» ASSIGNMENT
Search the material for the string "computer" and copy each line where it occurs.

Segment Start: MATERIAL PROVIDED

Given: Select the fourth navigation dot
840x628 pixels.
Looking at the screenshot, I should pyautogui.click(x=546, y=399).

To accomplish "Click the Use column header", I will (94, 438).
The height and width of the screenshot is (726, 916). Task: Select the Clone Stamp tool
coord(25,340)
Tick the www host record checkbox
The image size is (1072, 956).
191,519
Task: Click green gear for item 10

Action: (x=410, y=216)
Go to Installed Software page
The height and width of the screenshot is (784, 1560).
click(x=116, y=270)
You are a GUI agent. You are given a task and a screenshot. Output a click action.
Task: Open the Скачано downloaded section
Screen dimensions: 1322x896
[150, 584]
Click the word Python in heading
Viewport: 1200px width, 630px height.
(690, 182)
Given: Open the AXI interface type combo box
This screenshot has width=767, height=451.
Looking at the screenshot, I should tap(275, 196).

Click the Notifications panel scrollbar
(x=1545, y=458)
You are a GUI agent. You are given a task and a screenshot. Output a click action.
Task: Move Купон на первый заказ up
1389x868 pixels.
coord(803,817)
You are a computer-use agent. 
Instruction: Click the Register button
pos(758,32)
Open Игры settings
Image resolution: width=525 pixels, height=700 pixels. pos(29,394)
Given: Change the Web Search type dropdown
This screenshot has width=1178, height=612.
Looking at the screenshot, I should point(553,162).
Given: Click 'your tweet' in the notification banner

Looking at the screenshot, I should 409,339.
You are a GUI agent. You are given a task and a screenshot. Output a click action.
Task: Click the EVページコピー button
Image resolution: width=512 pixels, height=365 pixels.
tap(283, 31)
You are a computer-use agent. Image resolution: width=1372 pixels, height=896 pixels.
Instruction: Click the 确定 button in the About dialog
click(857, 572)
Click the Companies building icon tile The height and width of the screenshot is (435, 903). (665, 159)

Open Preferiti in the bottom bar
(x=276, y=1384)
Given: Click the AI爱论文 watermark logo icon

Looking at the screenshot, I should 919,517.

Segment End: MATERIAL PROVIDED

» PROBLEM SOLUTION
You are a computer-use agent. 
You are a computer-use agent. Image resolution: width=1372 pixels, height=896 pixels.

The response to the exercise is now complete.